To address the last two tasks (feature space centroids and individual weight optimization for each partition and ensemble, respectively) in one integrated process. This approach has been proven to obtain very good results in other papers, such as [28,29,30]. The main novelty of our proposal w.r.t. these publications is the incorporation of a more powerful method to solve the underlying optimization problem. This optimization problem becomes even more complex in the context of imbalanced data because the prediction of the majority classes leads to local minima with big basins of attraction, which is a characteristic that is known to lead optimization methods to perform more poorly. For this reason, in our opinion, the use of more advanced optimization algorithms is a must in order to ensure the best possible performance of the resulting ensemble. To this end, we have used a hybrid metaheuristic, called GACE, that combines a genetic algorithm (GA) with a cross entropy (CE) method for the resolution of the mentioned optimization problem. The main advantage of this technique is the combination of the exploration ability of the GA and the exploitation ability of the CE. This method was successfully applied to the optimization of hierarchical fuzzy rule-based systems in [43], and continuous functions in [42].
To be able to deal with imbalanced data without the use of data-level methods such as SMOTE, which is currently one of the most successful ones. As mentioned before, data-level approaches to deal with imbalance necessitate the modification of the training set, which leads to an extra cost in terms of the time required for the application of the technique. Our aim is to design methods that provide similar or better results without this extra cost by avoiding modifications of the training set.
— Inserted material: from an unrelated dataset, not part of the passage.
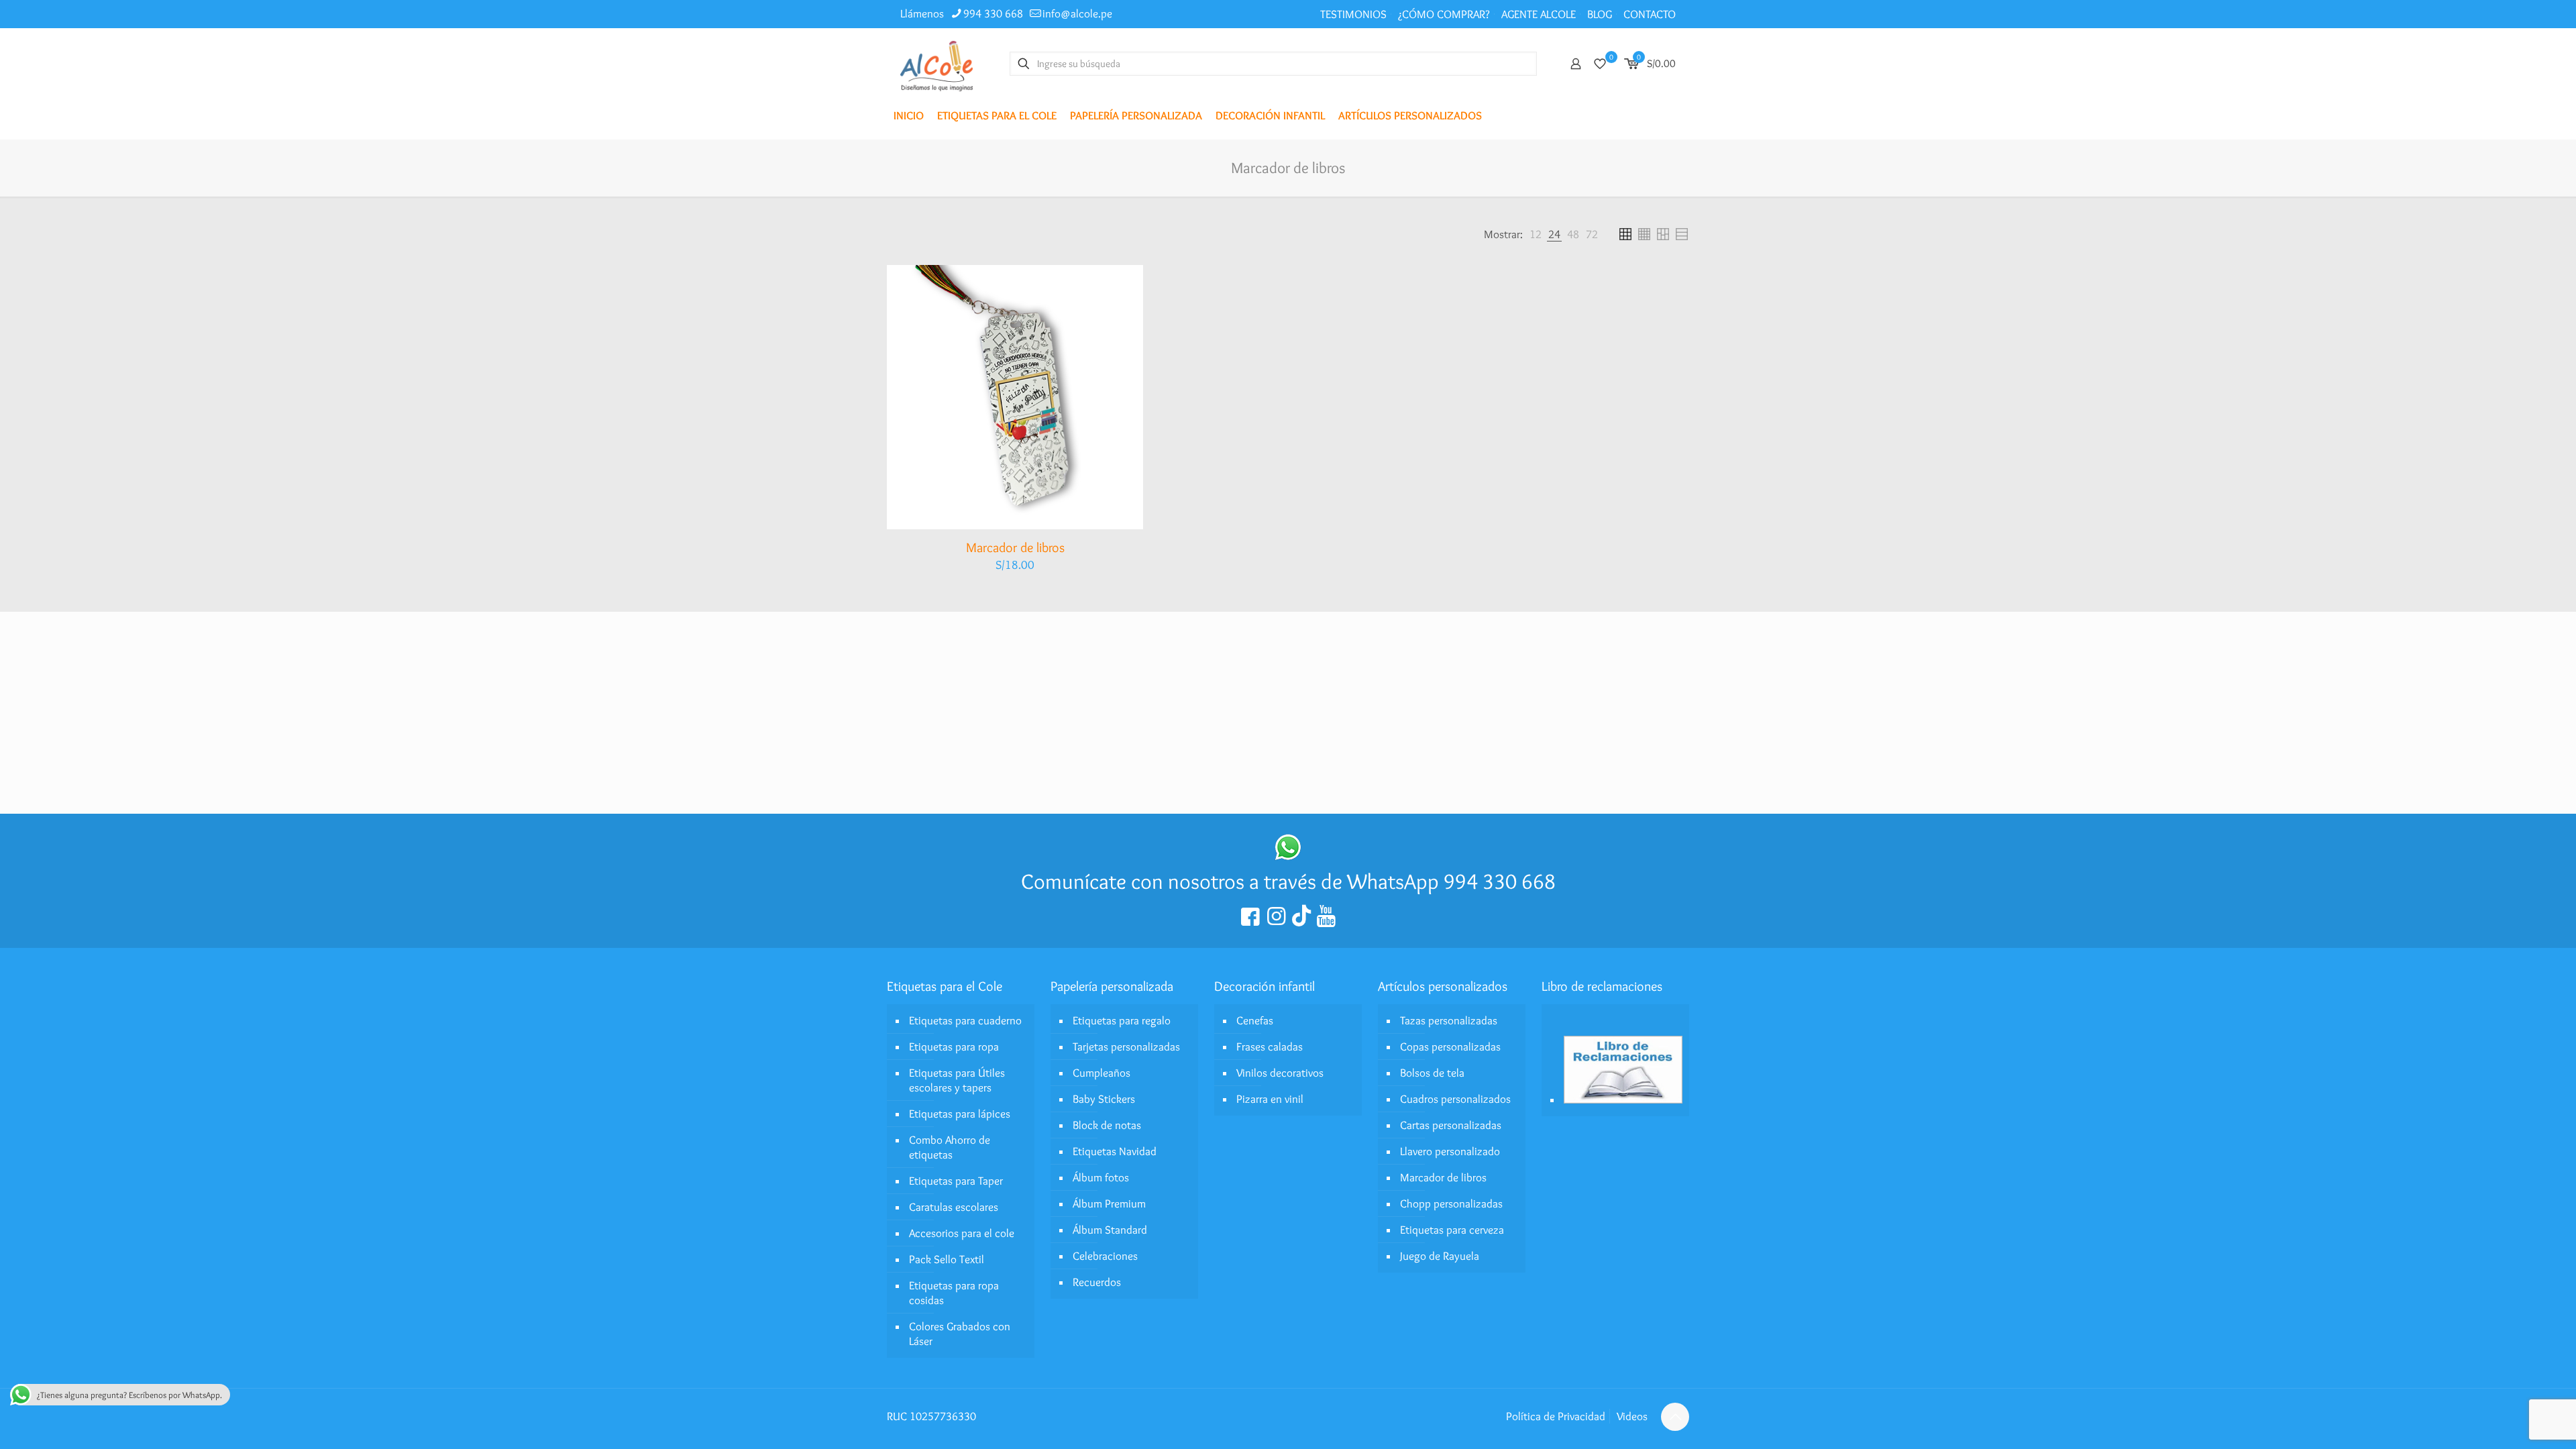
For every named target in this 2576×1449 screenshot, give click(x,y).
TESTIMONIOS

This paper is an extension of the work presented in [44]. The main novelties are:

A wider and more realistic benchmark: the total number of datasets has increased from 12 to 40 by incorporating new imbalanced datasets. Furthermore, 10 out of 40 correspond to real-world datasets for traffic congestion prediction.
A new analysis of the algorithm’s behaviour: a study of the influence of the size of the sub-population on the performance of the ensemble method has been included.
An extension of the comparative study: the proposal has been compared with new high-performance and well-known methods from the literature on imbalanced classification.

The rest of this paper is structured as follows. Section 2 reviews different publications related to ensemble methods and hybrid techniques with a special focus on its application to imbalanced datasets. The ensemble methodology based on AdaSS and GACE is exposited in Section 3. The experimental set-up is presented in Section 4. Lastly, Section 5 contains the conclusions and presents avenues for future research.

2 Background

In this section, different approaches in the literature related to our proposal are reviewed. We focus this section on research in the state of the art from the three different areas that form part of the problem and, the proposed solution is exposited in this paper: Section 2.1 contains a brief introduction to the definition of ensembles, their use, and different design approaches; ensemble methods applied not only to general themes but also to imbalanced datasets in Section 2.2; metaheuristics applied to imbalanced datasets in Section 2.3, and hybrid methods applied to both imbalanced and balanced datasets in Section 2.4.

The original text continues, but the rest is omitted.